● **DOCUMENT EXCERPT**
:::::

[Shock room diagnosis in polytrauma. Value of thoracic CT]

A Trupka, R Kierse, C Waydhas, D Nast-Kolb, U Blahs, L Schweiberer, K J Pfeifer
Der Unfallchirurg 1997, 100 (6): 469-76

OBJECTIVE: The aim of this prospective study was to evaluate whether early thoracic computed tomography (TCT) is superior to routine chest X-ray (CXR) in the diagnostic work-up of blunt thoracic trauma and whether the additional information obtained influences subsequent decisions on therapy in the early management of severely injured patients.

PATIENTS AND METHODS: In a prospective study of 103 consecutive patients with clinical or radiological signs of chest trauma (94 multiply injured patients with chest trauma, 9 patients with isolated chest trauma) who had an average ISS of 30 and an average AIS thorax of 3, initial CXR and TCT were compared after the first assessment in our emergency department (a level I trauma center). Mortality in this group was 10% (n = 10).

RESULTS: In 67 patients (65%) TCT revealed major complications of chest trauma that had been missed on CXR: lung contusion (n = 33), pneumothorax (n = 27), residual pneumothorax after chest tube placement (n = 7), hemothorax ((n = 21), displaced chest tube (n = 5), diaphragmatic rupture (n = 2), myocardial rupture (n = 1); in 11 patients only minor additional pathologic findings (dystelectasis, small pleural effusion) were visualized on TCT; and in 14 patients CXR and TCT showed identical pathologic results. In 11 patients neither CXR nor TCT revealed pathologic findings. The TCT scan was significantly more effective than routine CXR in detecting lung contusions (P < 0.001), pneumothorax (P < 0.005) and hemothorax (P < 0.05). In 42 patients (41%) the additional TCT findings did affect, the therapy selected: chest tube placement or chest tube correction in mostly anteriorly located pneumothoraces or large hemothoraces (n = 31), influence on ventilation mode and respiratory care (n = 14), influence on the management of fracture stabilization (n = 12), laparotomy in cases of diaphragmatic lacerations (n = 2), bronchoscopy for atelectasis (n = 2), exclusion of aortic rupture (n = 2), endotracheal intubation (n = 1), pericardiocentesis (n = 1).

:::::

● **GIVEN RECORDS**

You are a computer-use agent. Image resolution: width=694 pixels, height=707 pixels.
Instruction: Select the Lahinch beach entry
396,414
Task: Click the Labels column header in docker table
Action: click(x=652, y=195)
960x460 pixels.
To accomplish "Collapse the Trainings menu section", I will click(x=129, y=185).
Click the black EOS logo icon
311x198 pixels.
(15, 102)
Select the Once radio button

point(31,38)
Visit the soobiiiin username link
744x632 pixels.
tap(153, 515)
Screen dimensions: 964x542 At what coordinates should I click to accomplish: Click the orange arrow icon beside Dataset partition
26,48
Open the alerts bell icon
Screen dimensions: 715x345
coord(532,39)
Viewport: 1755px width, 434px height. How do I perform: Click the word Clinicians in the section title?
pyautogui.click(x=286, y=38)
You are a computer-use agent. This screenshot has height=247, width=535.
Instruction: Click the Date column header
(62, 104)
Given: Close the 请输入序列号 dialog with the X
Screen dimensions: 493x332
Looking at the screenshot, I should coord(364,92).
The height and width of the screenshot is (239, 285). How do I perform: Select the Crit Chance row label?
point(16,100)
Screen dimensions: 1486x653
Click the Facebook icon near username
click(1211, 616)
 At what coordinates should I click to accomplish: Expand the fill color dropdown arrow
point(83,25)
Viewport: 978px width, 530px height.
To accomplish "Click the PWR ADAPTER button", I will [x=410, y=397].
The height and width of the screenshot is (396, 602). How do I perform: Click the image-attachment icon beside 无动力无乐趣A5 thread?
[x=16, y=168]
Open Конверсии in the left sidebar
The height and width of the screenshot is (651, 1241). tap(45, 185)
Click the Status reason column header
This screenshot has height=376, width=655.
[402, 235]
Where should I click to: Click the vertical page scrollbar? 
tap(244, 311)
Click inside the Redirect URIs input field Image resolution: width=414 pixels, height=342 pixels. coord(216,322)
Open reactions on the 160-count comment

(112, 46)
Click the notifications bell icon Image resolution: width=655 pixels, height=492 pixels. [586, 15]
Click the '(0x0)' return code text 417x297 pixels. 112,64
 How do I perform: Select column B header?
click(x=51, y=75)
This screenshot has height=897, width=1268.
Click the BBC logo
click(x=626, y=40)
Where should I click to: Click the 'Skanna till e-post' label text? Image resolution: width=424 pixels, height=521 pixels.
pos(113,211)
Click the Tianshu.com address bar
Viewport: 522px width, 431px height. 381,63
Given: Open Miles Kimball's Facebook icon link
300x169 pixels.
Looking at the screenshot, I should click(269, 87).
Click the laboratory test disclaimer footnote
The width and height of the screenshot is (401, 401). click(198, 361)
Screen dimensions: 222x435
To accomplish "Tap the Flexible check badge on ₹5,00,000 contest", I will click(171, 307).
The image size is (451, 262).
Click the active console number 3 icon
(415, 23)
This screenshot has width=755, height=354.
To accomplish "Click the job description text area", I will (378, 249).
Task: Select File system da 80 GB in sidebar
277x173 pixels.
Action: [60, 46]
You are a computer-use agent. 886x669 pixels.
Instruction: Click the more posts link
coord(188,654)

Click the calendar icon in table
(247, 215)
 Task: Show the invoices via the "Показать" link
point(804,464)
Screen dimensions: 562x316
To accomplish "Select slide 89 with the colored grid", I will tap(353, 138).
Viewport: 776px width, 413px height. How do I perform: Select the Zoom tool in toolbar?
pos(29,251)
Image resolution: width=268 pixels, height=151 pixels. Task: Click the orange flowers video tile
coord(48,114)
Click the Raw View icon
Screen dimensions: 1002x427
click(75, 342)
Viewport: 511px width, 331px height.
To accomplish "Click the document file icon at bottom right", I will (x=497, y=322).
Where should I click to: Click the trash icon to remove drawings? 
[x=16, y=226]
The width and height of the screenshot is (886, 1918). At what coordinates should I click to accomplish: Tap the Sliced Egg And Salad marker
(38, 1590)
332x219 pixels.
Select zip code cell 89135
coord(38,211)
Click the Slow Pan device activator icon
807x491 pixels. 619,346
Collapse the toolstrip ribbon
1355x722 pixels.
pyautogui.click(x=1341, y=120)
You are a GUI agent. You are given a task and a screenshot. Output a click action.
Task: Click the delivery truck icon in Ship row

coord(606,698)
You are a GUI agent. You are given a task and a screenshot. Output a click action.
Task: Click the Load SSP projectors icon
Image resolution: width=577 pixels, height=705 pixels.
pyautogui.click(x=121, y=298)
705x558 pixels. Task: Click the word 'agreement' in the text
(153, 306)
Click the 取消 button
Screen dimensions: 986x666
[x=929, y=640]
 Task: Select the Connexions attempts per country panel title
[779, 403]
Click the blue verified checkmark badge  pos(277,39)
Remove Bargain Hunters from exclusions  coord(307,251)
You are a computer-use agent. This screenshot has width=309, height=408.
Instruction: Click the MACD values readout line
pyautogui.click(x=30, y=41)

:::::

● **AIM OF THE EXERCISE**
Can you pick up the abstract on thoracic CT in polytrauma shock room diagnosis and continue it from its last sentence? The lines come from a separate source unrelated to the thoracic CT abstract.

● **ANSWER SPACE**
CONCLUSIONS: TCT is highly sensitive in detecting thoracic injuries after blunt chest trauma and is superior to routine CXR in visualizing lung contusions and pneumo- and hemothorax. Early TCT influences therapeutic management in a considerable subset of patients. We therefore recommend TCT in the primary diagnostic work-up of multiple injured patients with suspected chest trauma, because early and accurate diagnosis of all thoracic injuries along with acceptance of the implications for therapy may reduce complications and improve the outcome in polytraumatized patients with blunt chest trauma.